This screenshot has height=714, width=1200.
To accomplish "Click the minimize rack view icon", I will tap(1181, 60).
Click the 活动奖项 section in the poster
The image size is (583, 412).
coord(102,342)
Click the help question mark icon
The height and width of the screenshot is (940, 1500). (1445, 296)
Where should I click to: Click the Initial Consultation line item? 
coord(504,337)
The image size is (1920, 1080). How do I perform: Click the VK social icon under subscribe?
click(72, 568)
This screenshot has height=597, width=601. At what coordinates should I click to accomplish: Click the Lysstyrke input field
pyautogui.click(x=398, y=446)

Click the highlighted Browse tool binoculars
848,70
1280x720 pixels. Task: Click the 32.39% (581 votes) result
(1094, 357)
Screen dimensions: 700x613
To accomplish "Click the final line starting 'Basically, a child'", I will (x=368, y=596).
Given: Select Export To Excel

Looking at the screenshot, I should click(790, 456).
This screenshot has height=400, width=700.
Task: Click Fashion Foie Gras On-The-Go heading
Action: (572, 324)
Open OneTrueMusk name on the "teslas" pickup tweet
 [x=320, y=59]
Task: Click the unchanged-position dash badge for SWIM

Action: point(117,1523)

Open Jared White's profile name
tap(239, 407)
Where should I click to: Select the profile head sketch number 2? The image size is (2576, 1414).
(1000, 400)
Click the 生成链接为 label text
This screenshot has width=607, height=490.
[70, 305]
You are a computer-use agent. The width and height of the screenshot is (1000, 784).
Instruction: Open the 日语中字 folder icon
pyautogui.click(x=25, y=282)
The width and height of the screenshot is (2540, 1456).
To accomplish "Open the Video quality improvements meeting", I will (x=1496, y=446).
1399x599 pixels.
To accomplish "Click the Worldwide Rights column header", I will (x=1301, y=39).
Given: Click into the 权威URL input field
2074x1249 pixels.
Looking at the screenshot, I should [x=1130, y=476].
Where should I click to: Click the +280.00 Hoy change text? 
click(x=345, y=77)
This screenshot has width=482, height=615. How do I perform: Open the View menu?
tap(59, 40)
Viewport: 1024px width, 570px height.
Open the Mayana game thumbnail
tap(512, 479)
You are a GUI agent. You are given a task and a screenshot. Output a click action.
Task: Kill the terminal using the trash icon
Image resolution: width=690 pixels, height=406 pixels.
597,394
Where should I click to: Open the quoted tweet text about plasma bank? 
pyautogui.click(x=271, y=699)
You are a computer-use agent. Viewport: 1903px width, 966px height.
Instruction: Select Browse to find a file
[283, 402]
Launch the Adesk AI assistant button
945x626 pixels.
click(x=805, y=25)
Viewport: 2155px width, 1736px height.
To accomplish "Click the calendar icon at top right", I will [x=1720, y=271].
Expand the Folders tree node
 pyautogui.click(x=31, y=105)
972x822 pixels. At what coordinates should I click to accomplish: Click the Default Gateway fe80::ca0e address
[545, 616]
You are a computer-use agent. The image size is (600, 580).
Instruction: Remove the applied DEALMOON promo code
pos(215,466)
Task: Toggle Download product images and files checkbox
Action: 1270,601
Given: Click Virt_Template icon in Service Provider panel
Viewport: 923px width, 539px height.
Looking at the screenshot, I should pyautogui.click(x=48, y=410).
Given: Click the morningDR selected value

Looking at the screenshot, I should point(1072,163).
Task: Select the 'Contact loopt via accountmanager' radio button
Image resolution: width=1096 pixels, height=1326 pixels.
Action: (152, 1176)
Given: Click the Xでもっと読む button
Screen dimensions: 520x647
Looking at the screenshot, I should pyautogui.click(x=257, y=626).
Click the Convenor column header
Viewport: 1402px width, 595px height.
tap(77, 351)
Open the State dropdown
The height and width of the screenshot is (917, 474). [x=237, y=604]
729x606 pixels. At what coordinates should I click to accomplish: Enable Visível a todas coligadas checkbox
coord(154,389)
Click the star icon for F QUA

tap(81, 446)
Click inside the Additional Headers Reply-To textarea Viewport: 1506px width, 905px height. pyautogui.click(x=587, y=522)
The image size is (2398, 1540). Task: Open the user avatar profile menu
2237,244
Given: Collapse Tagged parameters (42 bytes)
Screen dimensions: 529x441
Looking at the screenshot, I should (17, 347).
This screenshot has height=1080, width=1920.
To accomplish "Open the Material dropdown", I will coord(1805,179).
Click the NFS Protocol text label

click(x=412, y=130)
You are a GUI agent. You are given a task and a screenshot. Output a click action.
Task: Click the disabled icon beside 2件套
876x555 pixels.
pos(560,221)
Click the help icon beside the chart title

DIRECTIONS FOR THIS TASK. Set down all of the records above again, line for line and unchanged.

EXERCISE OUTPUT.
This screenshot has height=714, width=1200.
To accomplish "Click the minimize rack view icon", I will tap(1181, 60).
Click the 活动奖项 section in the poster
The image size is (583, 412).
coord(102,342)
Click the help question mark icon
The height and width of the screenshot is (940, 1500). (1445, 296)
Where should I click to: Click the Initial Consultation line item? 
coord(504,337)
The image size is (1920, 1080). How do I perform: Click the VK social icon under subscribe?
click(72, 568)
This screenshot has height=597, width=601. At what coordinates should I click to accomplish: Click the Lysstyrke input field
pyautogui.click(x=398, y=446)

Click the highlighted Browse tool binoculars
848,70
1280x720 pixels. Task: Click the 32.39% (581 votes) result
(1094, 357)
Screen dimensions: 700x613
To accomplish "Click the final line starting 'Basically, a child'", I will (x=368, y=596).
Given: Select Export To Excel

Looking at the screenshot, I should click(790, 456).
This screenshot has height=400, width=700.
Task: Click Fashion Foie Gras On-The-Go heading
Action: (572, 324)
Open OneTrueMusk name on the "teslas" pickup tweet
 [x=320, y=59]
Task: Click the unchanged-position dash badge for SWIM

Action: point(117,1523)

Open Jared White's profile name
tap(239, 407)
Where should I click to: Select the profile head sketch number 2? The image size is (2576, 1414).
(1000, 400)
Click the 生成链接为 label text
This screenshot has width=607, height=490.
[70, 305]
You are a computer-use agent. The width and height of the screenshot is (1000, 784).
Instruction: Open the 日语中字 folder icon
pyautogui.click(x=25, y=282)
The width and height of the screenshot is (2540, 1456).
To accomplish "Open the Video quality improvements meeting", I will (x=1496, y=446).
1399x599 pixels.
To accomplish "Click the Worldwide Rights column header", I will (x=1301, y=39).
Given: Click into the 权威URL input field
2074x1249 pixels.
Looking at the screenshot, I should [x=1130, y=476].
Where should I click to: Click the +280.00 Hoy change text? 
click(x=345, y=77)
This screenshot has width=482, height=615. How do I perform: Open the View menu?
tap(59, 40)
Viewport: 1024px width, 570px height.
Open the Mayana game thumbnail
tap(512, 479)
You are a GUI agent. You are given a task and a screenshot. Output a click action.
Task: Kill the terminal using the trash icon
Image resolution: width=690 pixels, height=406 pixels.
597,394
Where should I click to: Open the quoted tweet text about plasma bank? 
pyautogui.click(x=271, y=699)
You are a computer-use agent. Viewport: 1903px width, 966px height.
Instruction: Select Browse to find a file
[283, 402]
Launch the Adesk AI assistant button
945x626 pixels.
click(x=805, y=25)
Viewport: 2155px width, 1736px height.
To accomplish "Click the calendar icon at top right", I will [x=1720, y=271].
Expand the Folders tree node
 pyautogui.click(x=31, y=105)
972x822 pixels. At what coordinates should I click to accomplish: Click the Default Gateway fe80::ca0e address
[545, 616]
You are a computer-use agent. The image size is (600, 580).
Instruction: Remove the applied DEALMOON promo code
pos(215,466)
Task: Toggle Download product images and files checkbox
Action: 1270,601
Given: Click Virt_Template icon in Service Provider panel
Viewport: 923px width, 539px height.
Looking at the screenshot, I should pyautogui.click(x=48, y=410).
Given: Click the morningDR selected value

Looking at the screenshot, I should point(1072,163).
Task: Select the 'Contact loopt via accountmanager' radio button
Image resolution: width=1096 pixels, height=1326 pixels.
Action: (152, 1176)
Given: Click the Xでもっと読む button
Screen dimensions: 520x647
Looking at the screenshot, I should pyautogui.click(x=257, y=626).
Click the Convenor column header
Viewport: 1402px width, 595px height.
tap(77, 351)
Open the State dropdown
The height and width of the screenshot is (917, 474). [x=237, y=604]
729x606 pixels. At what coordinates should I click to accomplish: Enable Visível a todas coligadas checkbox
coord(154,389)
Click the star icon for F QUA

tap(81, 446)
Click inside the Additional Headers Reply-To textarea Viewport: 1506px width, 905px height. pyautogui.click(x=587, y=522)
The image size is (2398, 1540). Task: Open the user avatar profile menu
2237,244
Given: Collapse Tagged parameters (42 bytes)
Screen dimensions: 529x441
Looking at the screenshot, I should (17, 347).
This screenshot has height=1080, width=1920.
To accomplish "Open the Material dropdown", I will coord(1805,179).
Click the NFS Protocol text label

click(x=412, y=130)
You are a GUI agent. You are given a task and a screenshot. Output a click action.
Task: Click the disabled icon beside 2件套
876x555 pixels.
pos(560,221)
Click the help icon beside the chart title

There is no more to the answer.